Seu argumento é digno de nota: sua filha residia às margens de movimentada rodovia situada ao sul da capital, na qual intenso o tráfego de caminhões e bem assim elevados os níveis de poluição derivada da queima de óleo diesel – um quadro sabidamente causador de doenças respiratórias.

Eis aí uma grande iniciativa: colocar o dedo em uma ferida que flagela todo o planeta. Fico a pensar, por exemplo, no relatório final da CPI da Poluição, apresentado na Assembleia Legislativa  do Espírito Santo nos já distantes idos de 1996, no qual uma pneumologista relacionava o aumento do número de mortes de crianças à elevação dos níveis de poluição atmosférica na Grande Vitória – um alerta que confere com lúcida tese de doutorado desenvolvida sobre o mesmo tema.

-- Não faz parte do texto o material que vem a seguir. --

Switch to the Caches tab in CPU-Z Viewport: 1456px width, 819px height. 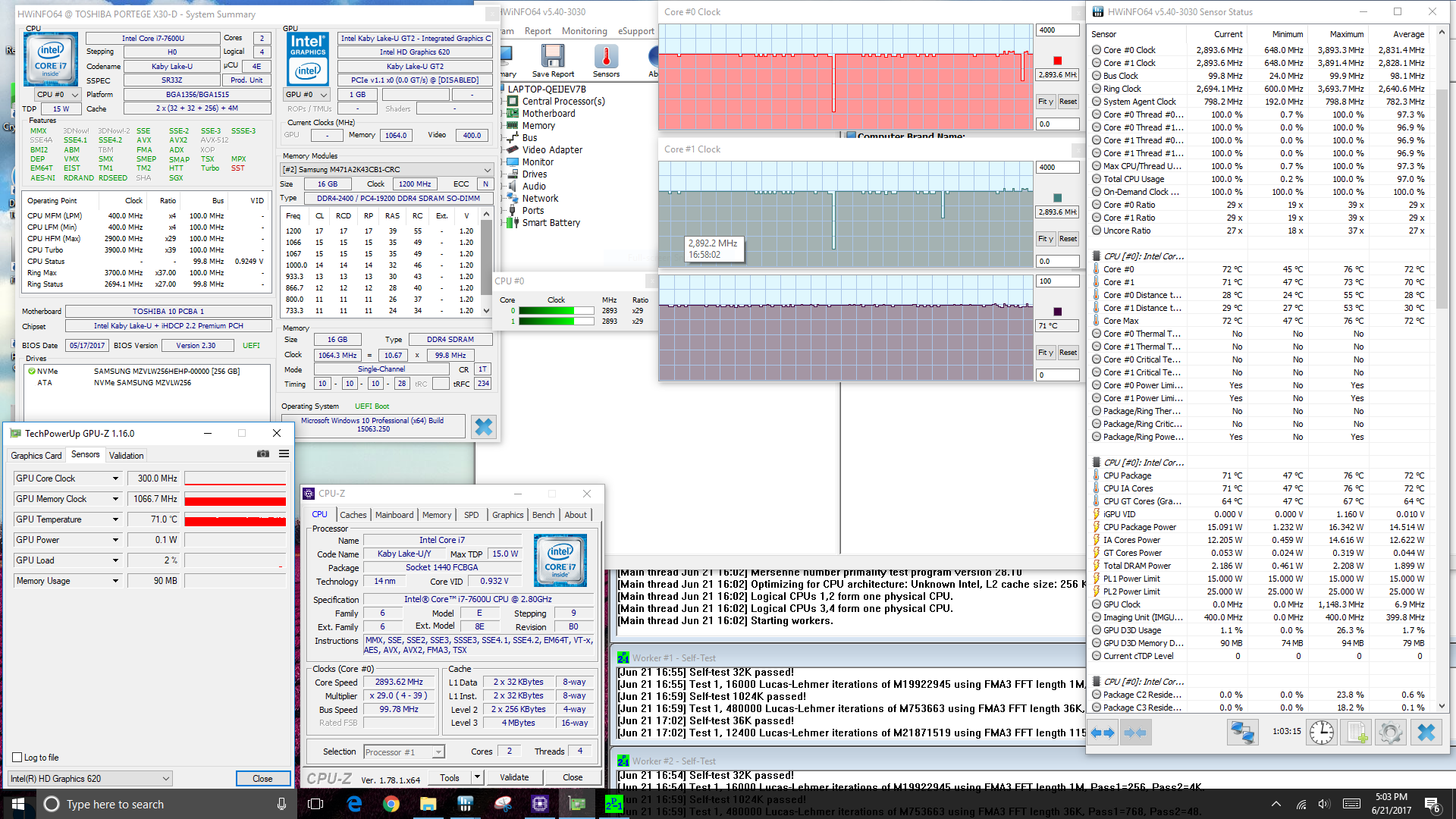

A propósito, a Organização Mundial de Saúde calcula que a passividade carneira diante dos índices de poluição do ar assassina 600.000 crianças a cada ano – algumas no seu bairro, inclusive. Há, claro, as que sobrevivem e chegam à idade adulta. Passarão, então, a integrar outra sinistra estatística, qual a das sete milhões de mortes prematuras.

Trata-se de um quadro tão pungente que já ensejou incisiva manifestação por parte da UNICEF, no sentido de que está sendo negado ao futuro da humanidade um dos mais básicos direitos humanos, qual o do acesso a ar minimamente respirável – não mais puro, mas apenas respirável.

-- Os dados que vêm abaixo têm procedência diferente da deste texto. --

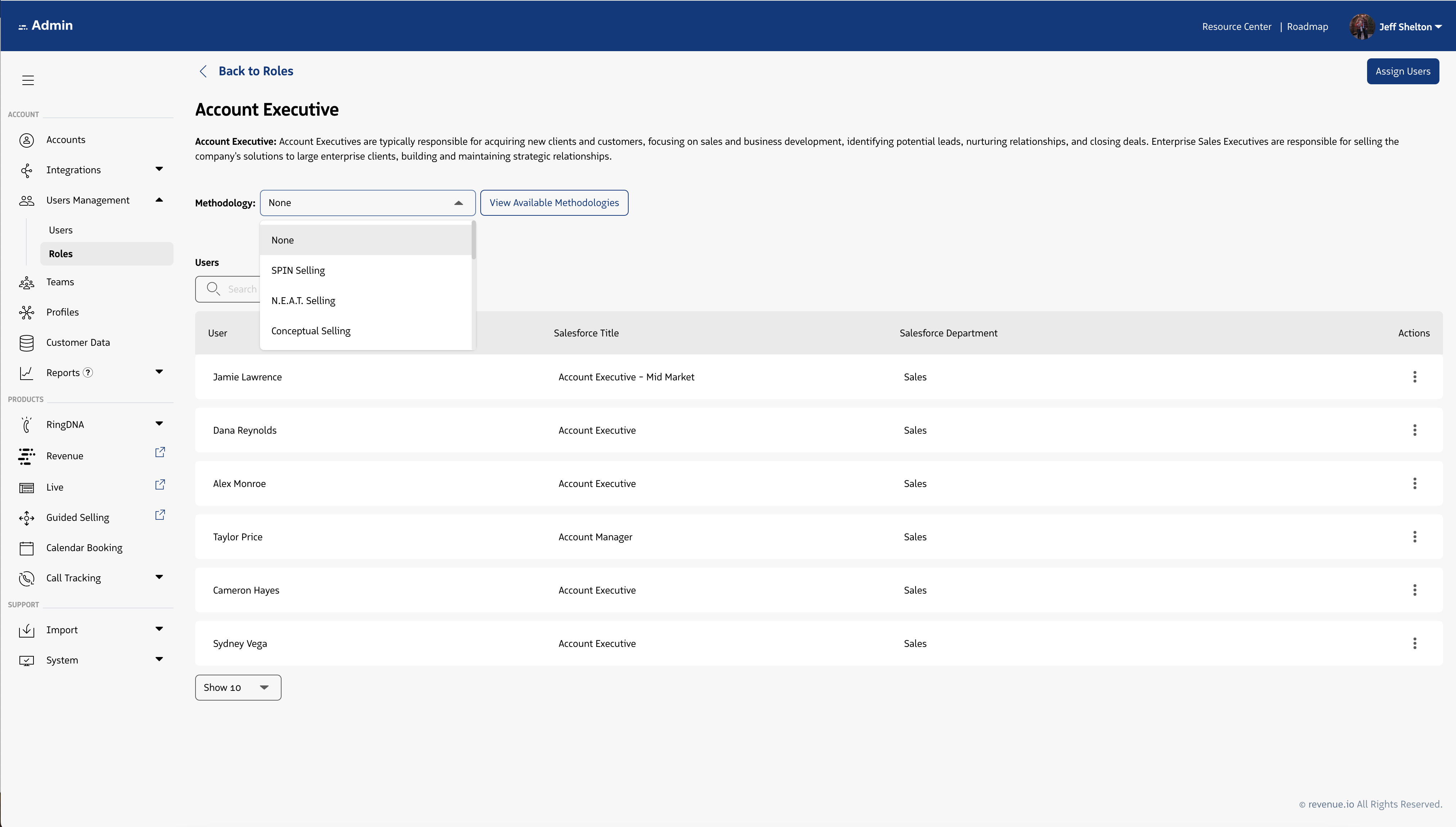Collapse the Users Management section
The height and width of the screenshot is (827, 1456).
point(159,200)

Dia desses fiquei a pensar nisso, e com infinita tristeza, ao contemplar os pés de uma criança que brincava, despreocupada, na varanda do apartamento de seus pais. Era chocante a cena da pele ainda tenra enegrecida por um pó preto comprovadamente assassino, mas que permanece impune, passando ao largo dos mais respeitáveis atestados de óbito.

Enquanto isso, alheio a este debate, lá está o corpo da pequena Ela. Eu não sei como, afinal, será redigida sua certidão de óbito. No que toca à sua lápide, porém, vejo como perfeito o seguinte epitáfio: “Aqui jaz mais uma vítima da ganância humana”.